Linear functions

This blog is based on Jong-han Kim’s Linear Algebra

Superposition and linear functions

$f: \mathbf{R}^n \rightarrow \mathbf{R}$
$f$ satisfies the superposition property if

\[f(\alpha x + \beta y) = \alpha f(x) + \beta f(y)\]
  • A function that satisfies superposition is called linear

linear verus affine


The inner product function

With $a$ an $n$-vector, the function

\[f(x) = a^Tx = a_1 x_1 + a_2 x_2 + \dots + a_n x_n\]

is the inner product function.

The inner product function is linear

\[\begin{align*} f(\alpha x + \beta y) &= a^T(\alpha x + \beta y) \\ &= a^T(\alpha x) + a^T(\beta y) \\ &= \alpha(a^T x) + \beta(a^T y) \\ &= \alpha f(x) + \beta f(y) \end{align*}\]

All linear functions are inner products

suppose $f: \mathbf{R}^n \rightarrow \mathbf{R}$ is linear
then it can be expressed as $f(x) = a^T x$ for some $a$
specifically: $a_i = f(e_i)$
follows from

\[\begin{align*} f(x) &= f(x_1e_1 + x_2e_2 + \dots + x_ne_n) \\ &= x_1f(e_1) + x_2f(e_2) + \dots + x_nf(e_n) \end{align*}\]

Affine functions

A function that is linear plus a constant is called affine.
General form is $f(x) = a^T x + b$, with $a$ an $n$-vector and $b$ a scalar
a function $f: \mathbf{R}^n \rightarrow \mathbf{R}$ is affine if and only if

\[f(\alpha x + \beta y) = \alpha f(x) + \beta f(y)\]

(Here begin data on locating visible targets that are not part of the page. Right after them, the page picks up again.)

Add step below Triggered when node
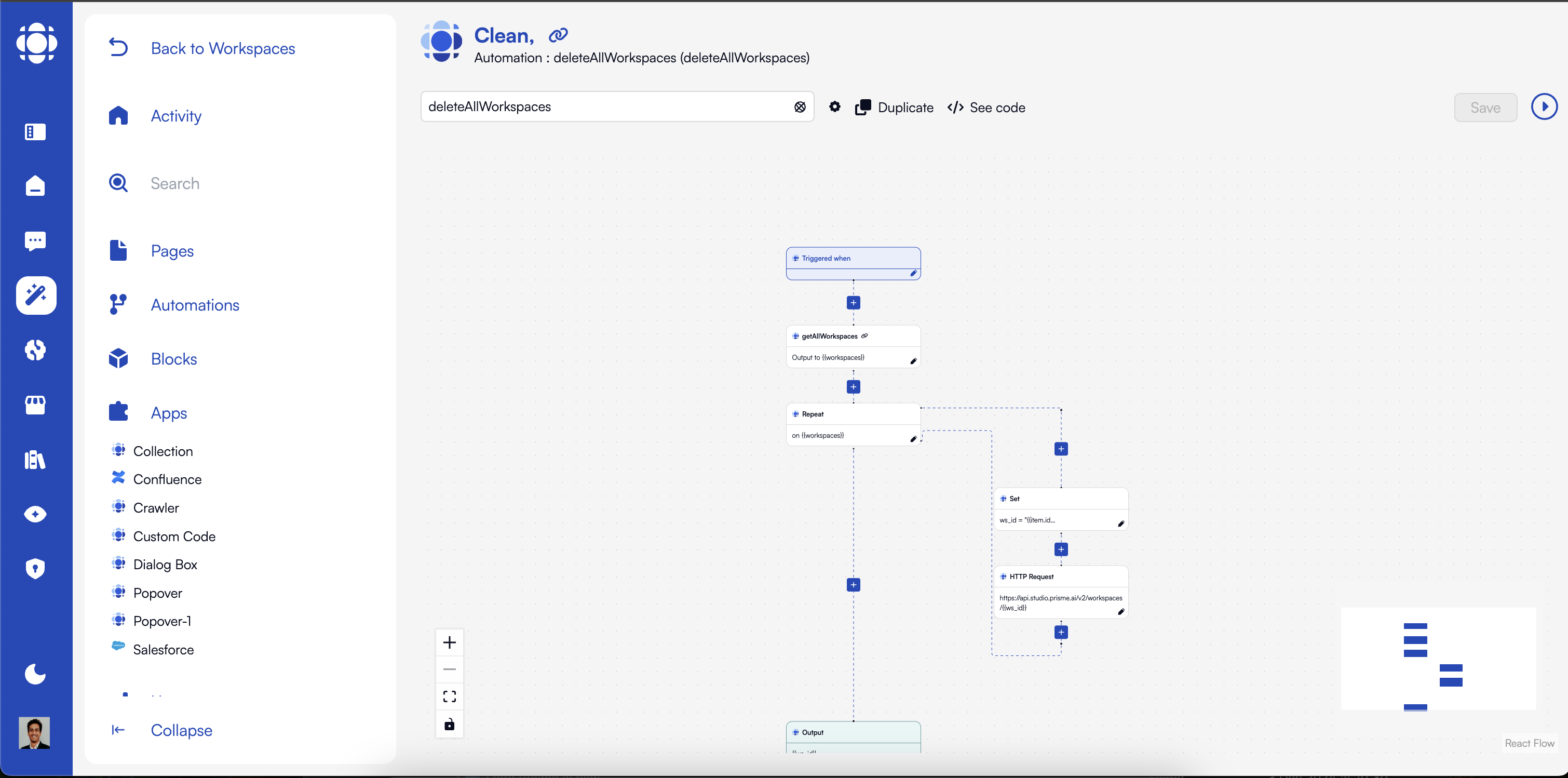 [854, 303]
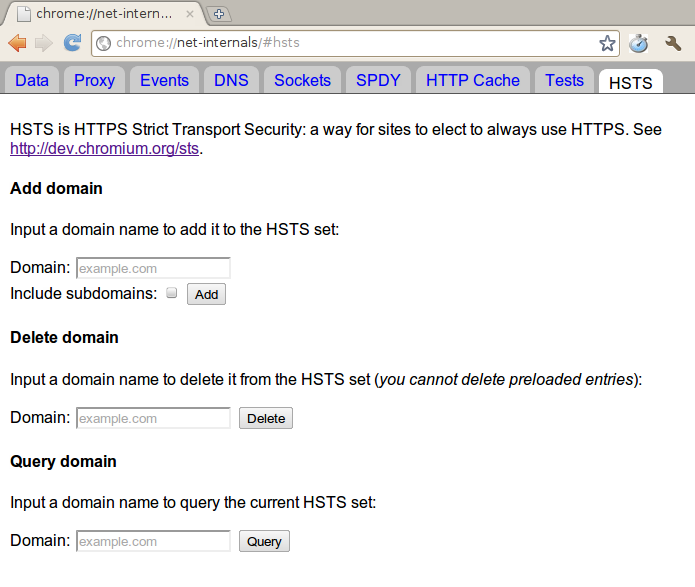Click the Add button
Screen dimensions: 695x587
click(207, 294)
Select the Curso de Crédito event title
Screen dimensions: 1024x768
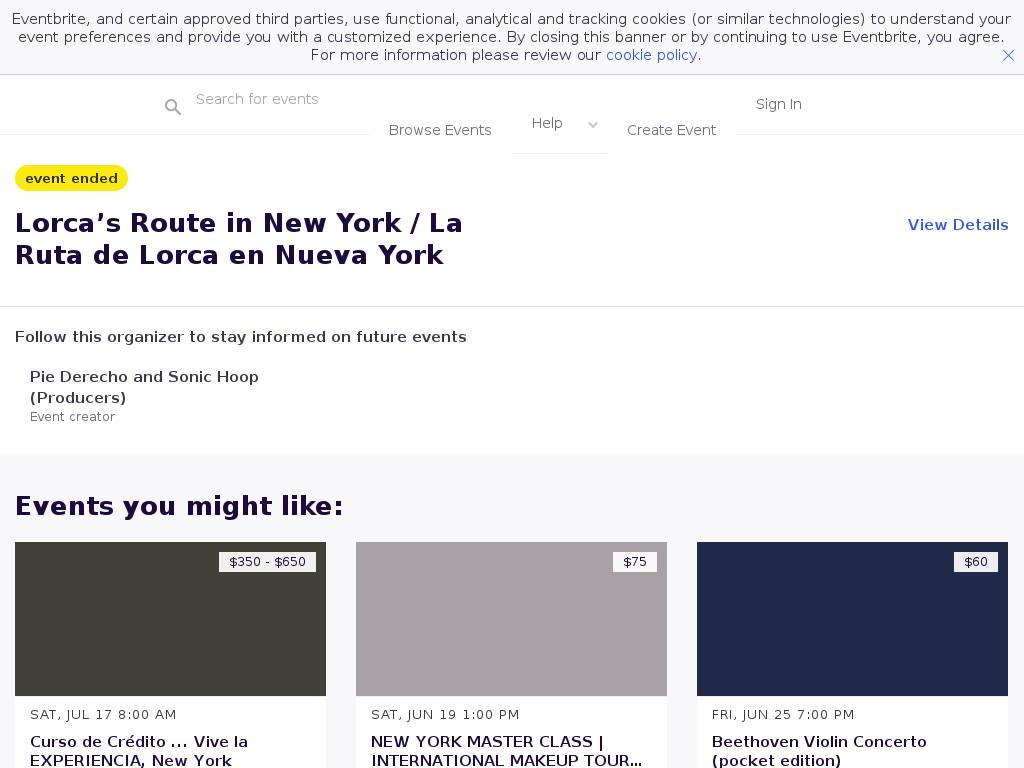139,750
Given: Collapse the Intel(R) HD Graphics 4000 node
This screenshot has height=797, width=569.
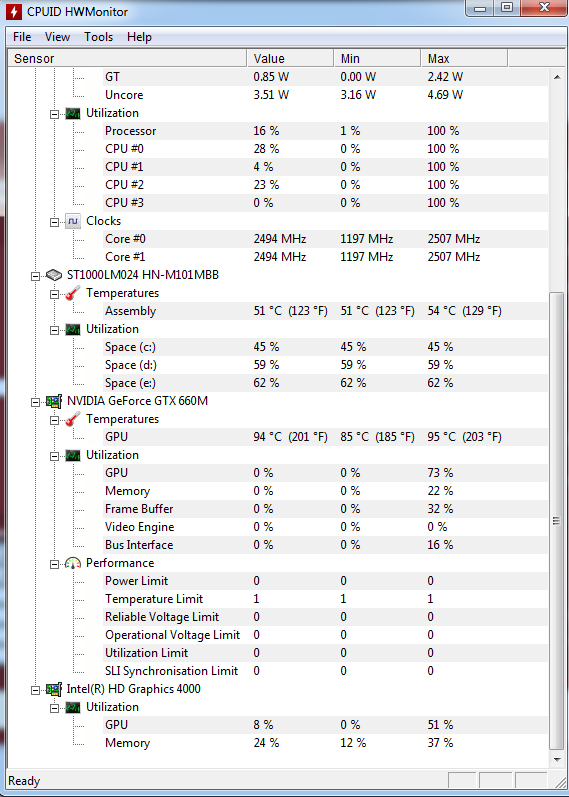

holds for all $\alpha, \beta$ with $\alpha + \beta = 1$, and all $n$-vectors $x, y$


First-order Taylor approximation

suppose $f: \mathbf{R}^n \rightarrow \mathbf{R}$
first-order Taylor approximation of $f$, near point $z$:

\[\hat{f}(x) = f(z) + \frac{\partial f}{\partial x_1}(z)(x_1 - z_1) + \dots + \frac{\partial f}{\partial x_n}(z)(x_n - z_n)\]

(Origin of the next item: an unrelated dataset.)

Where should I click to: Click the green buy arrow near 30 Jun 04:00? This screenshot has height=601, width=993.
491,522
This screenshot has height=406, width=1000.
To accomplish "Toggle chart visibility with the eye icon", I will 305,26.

$\hat{f}(x)$ is very close to $f(x)$ when $x_i$ are all near $z_i$
$\hat{f}$ is an affine function of $x$ can write using inner product as

\[\hat{f}(x) = f(z) + \nabla f(z)^T(x - z)\]

where $n$-vector $\nabla f(z)$ is the gradient of $f$ at $z$,

\[\nabla f(z) = \left( \frac{\partial f}{\partial x_1}(z), \dots, \frac{\partial f}{\partial x_n}(z) \right)\]

Regression Model

regression model is (the affine function of $x$)

\[\hat{y} = x^T\beta + \nu\]
  • $x$ is a feature vector; its elements $x_i$ are called regressors
  • $n$-vector $\beta$ is the weight vector
  • scalar $\nu$ is the offset
  • scalar $\hat{y}$ is the prediction